Arriving in the South County in May from the East was like landing in a different world.
One of the first people to capture our attention was John Duncan. Who was this Santa Claus figure wearing short pants and orange Crocs? He sat at the council meeting next to Mayor Widdop and had the calm and placid demeanor of the Buddha.
The topic was a fence ordinance. Everybody else wanted a fence ordinance. Duncan didn’t see the need and said so. “We still have the international building code. “We would have something in place.”
He was not only one or two chess moves ahead, he was three or four. He said that an ordinance without a permit requirement made no sense. “Without a permit requirement in the city we have no way of tracking what is going on,” he said. “The original updated ordinance had a permit in it, and the council decided they didn’t like it and took it out.”
In a subsequent meeting he masterfully navigated a street vacation — a homeowner’s request to remedy a century-old surveyor’s error. They wanted relief from the city to help them set their maps straight.
Duncan knew councilors needed to make things right, but he made sure the city didn’t give away the store. He pressed for an easement that would preserve city utility access and limit potential building size on the site — important concessions that will benefit all residents.

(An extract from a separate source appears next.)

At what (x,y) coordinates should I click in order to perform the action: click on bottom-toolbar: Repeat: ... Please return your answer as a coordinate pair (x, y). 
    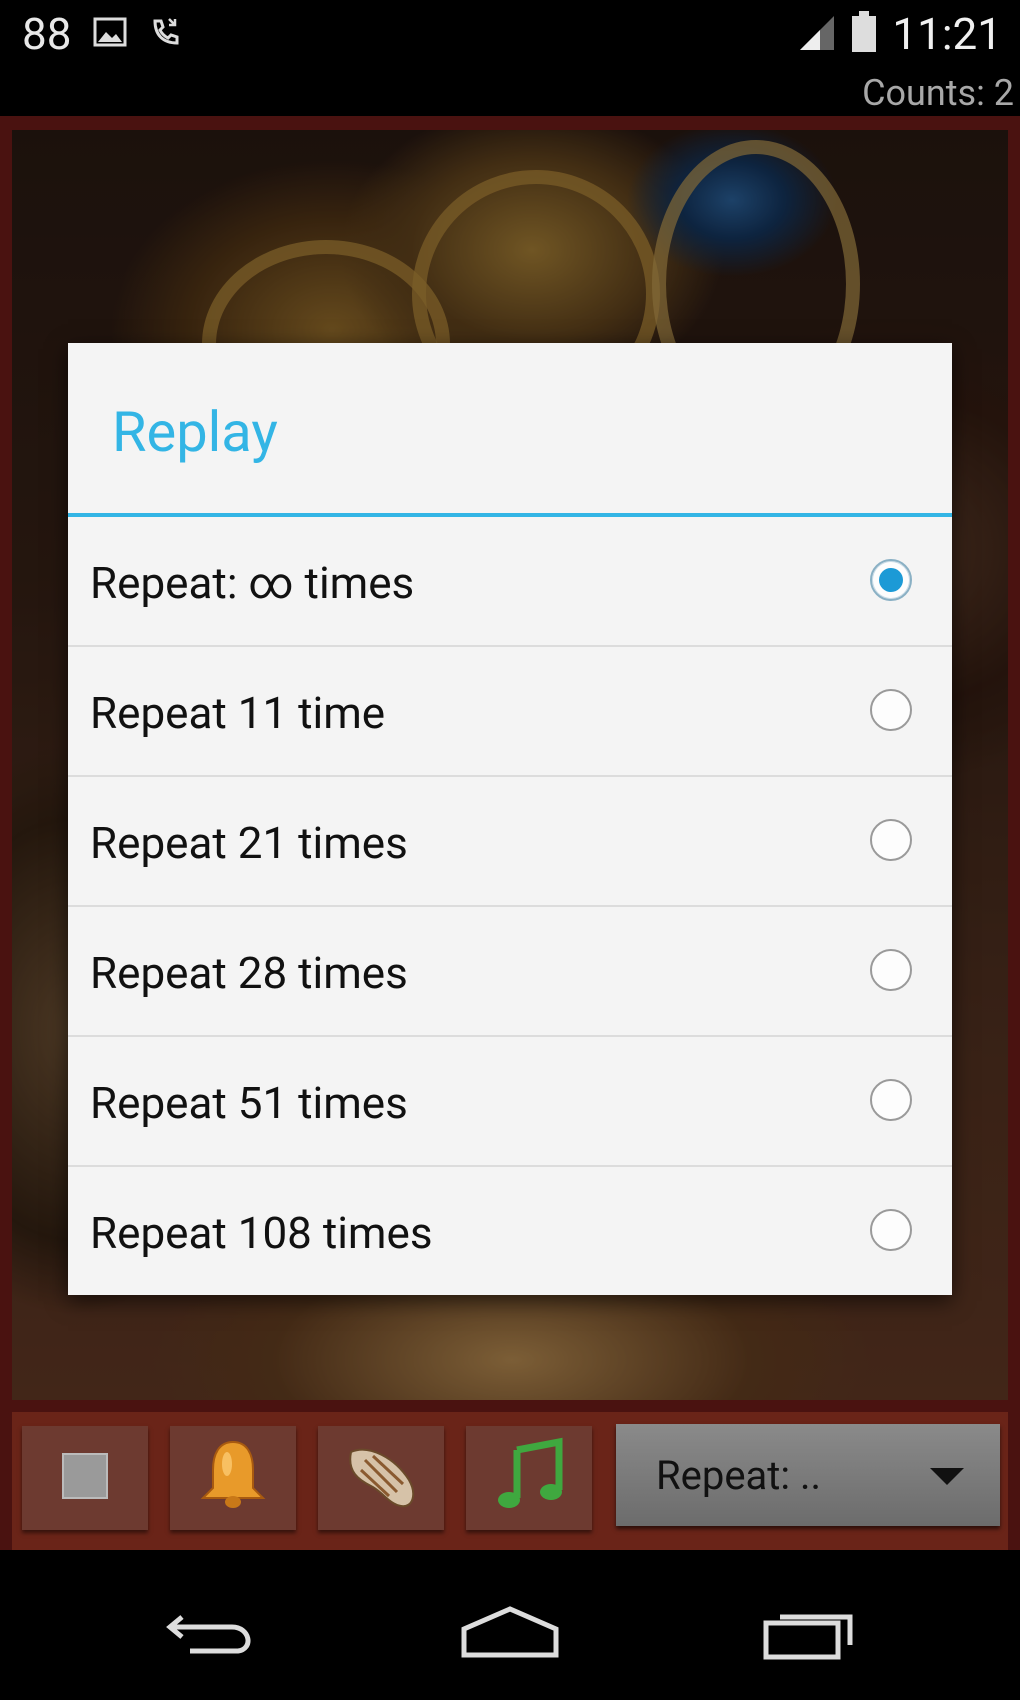
    Looking at the image, I should click on (510, 1481).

He was among the leaders calling for a new and safer firehouse and emergency center in Gearhart, and volunteered to serve on a committee to make that happen.

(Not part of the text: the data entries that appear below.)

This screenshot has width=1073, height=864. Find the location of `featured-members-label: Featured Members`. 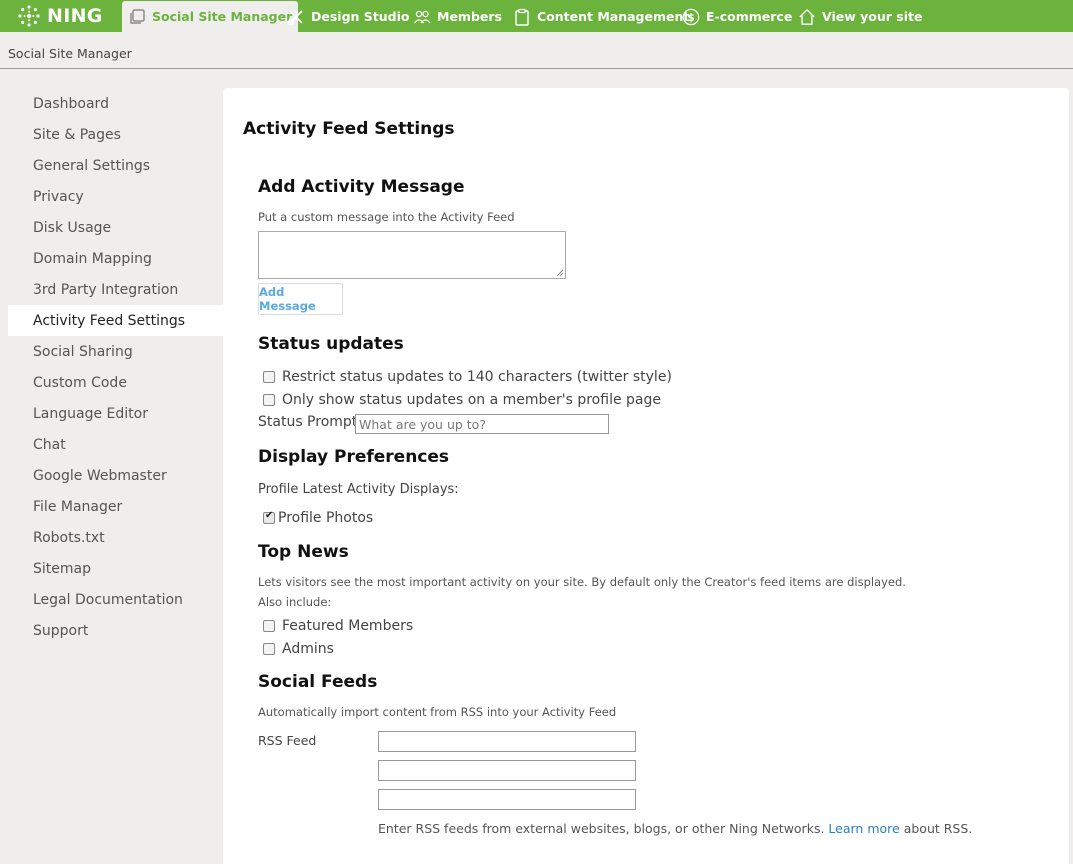

featured-members-label: Featured Members is located at coordinates (348, 626). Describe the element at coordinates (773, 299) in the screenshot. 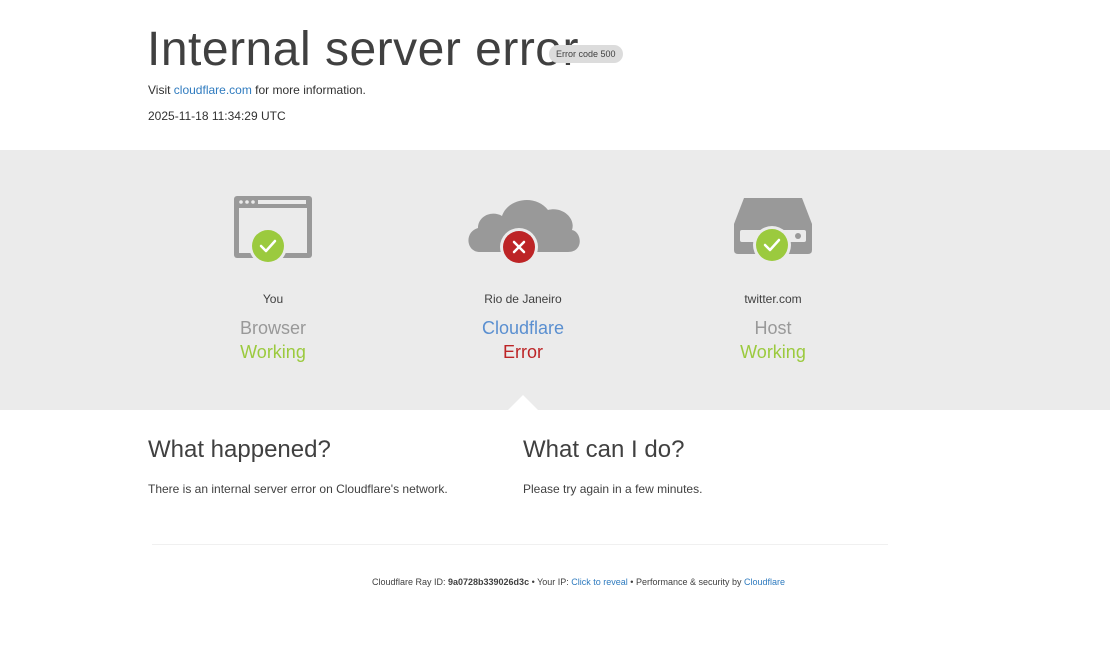

I see `host-location: twitter.com` at that location.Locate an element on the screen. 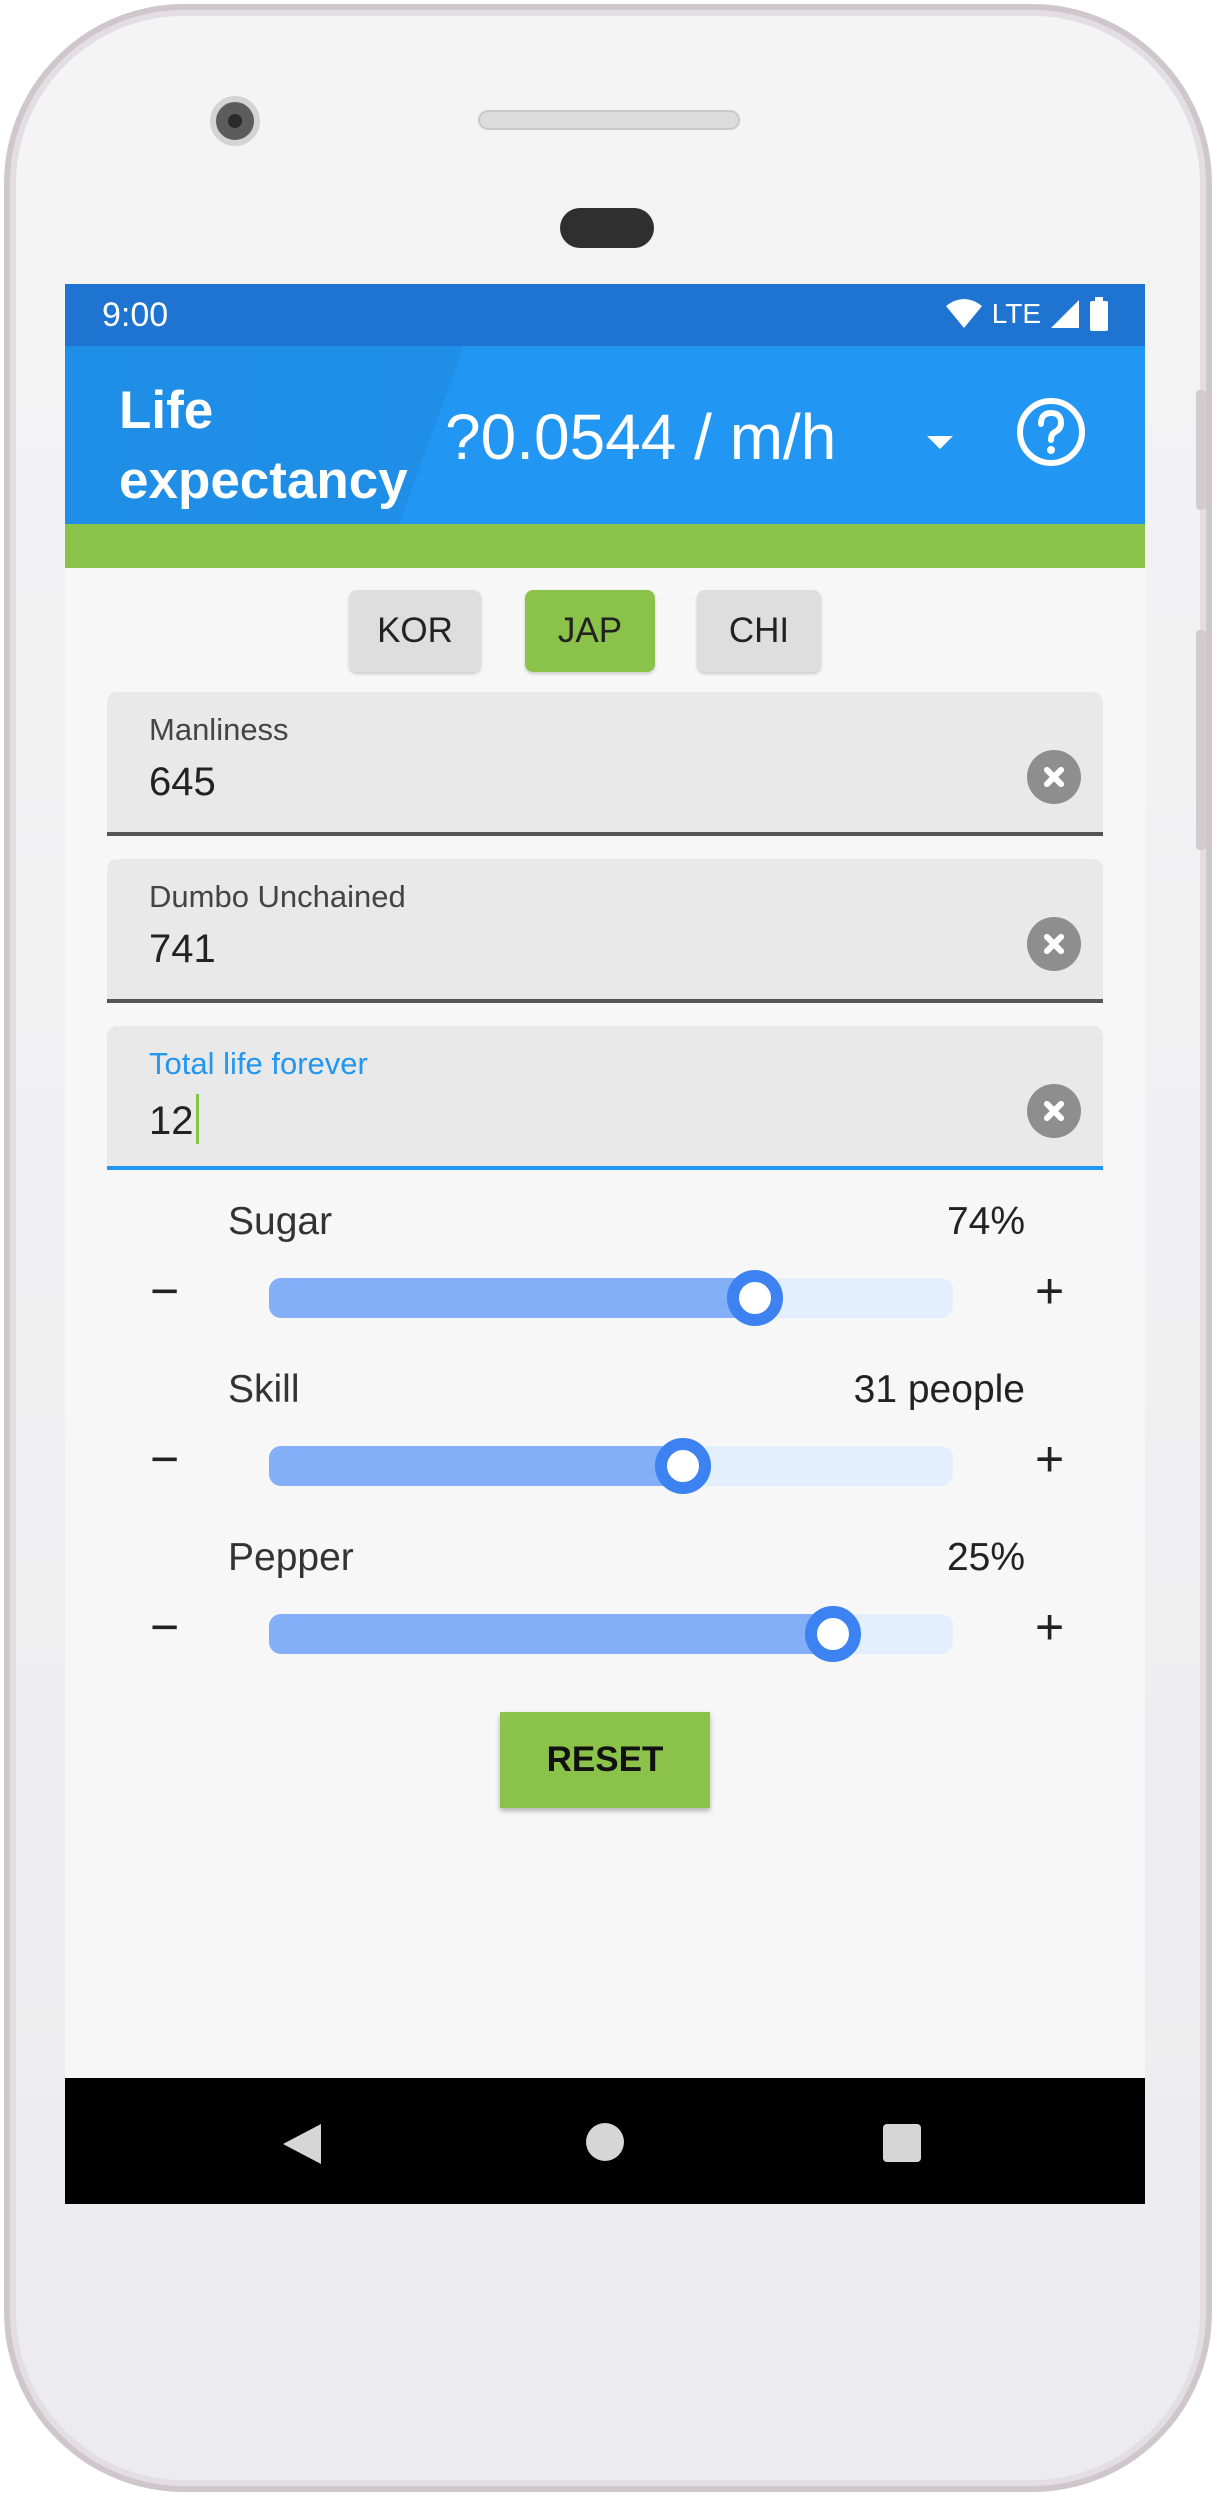  sugar-decrease-button: − is located at coordinates (164, 1291).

Duncan seemed to embody everything we like about the state: big man, big heart, independent and love of the outdoors.
Duncan — or “Dunc” as his old friends called him — hung out at the Pacific Way every day it was open, and he was glad to enlighten his audience, in a good way. When he said I wrote a good story in the Daily or the Signal, it meant he had read every word and every punctuation mark. It meant a lot.
In his spare time Duncan led a small, homegrown crew to reclaim the city’s beloved Ridge Path, the former Indian trail crossing through backyards and side yards.
No matter how old you are, you feel like a kid on the Ridge Path. From its earliest days, the path was a shaded cross-through from town to Little Beach. The path was overgrown in places, impassable, even. Despite ill health, Duncan and his volunteer army traipsed through mud, brambles and elk poop with loppers and saws.
He worked so long and with such pride that other volunteers would have to plead fatigue to convince him it was time to quit for the day. He was out working on the path two days before his death, and at the Gearhart Homeowners Association luncheon the day before. No irony ever lost on Duncan, the homeowners association themselves had conceived and nurtured the path.
Gearhart needed John Duncan. He was elected in 2014 in the midst of a growing political clash leading to a failed recall election of Mayor Dianne Widdop.
When no one else had the answers, he did. Widdop, councilors, the city’s manager Chad Sweet looked to him for guidance and so did the city attorney.
The flags were at half-mast in Gearhart this week, and that was appropriate, for his loss doesn’t only bring sorrow to his family. It makes us all too aware of what we as a community have lost as well.
A ‘path’ to his memory
The city of Gearhart has set up a memorial fund in honor of City Councilman, John Duncan.
The proceeds of this fund will be used to complete the extension of the ridge path through the wetland areas. Councilman Duncan used his engineering skills and the help of volunteers over the past several months to make this dream of former Mayor Kent Smith a reality.
If you would like to make a donation, checks may be made out to the City of Gearhart. Please reference John Duncan on the memo line.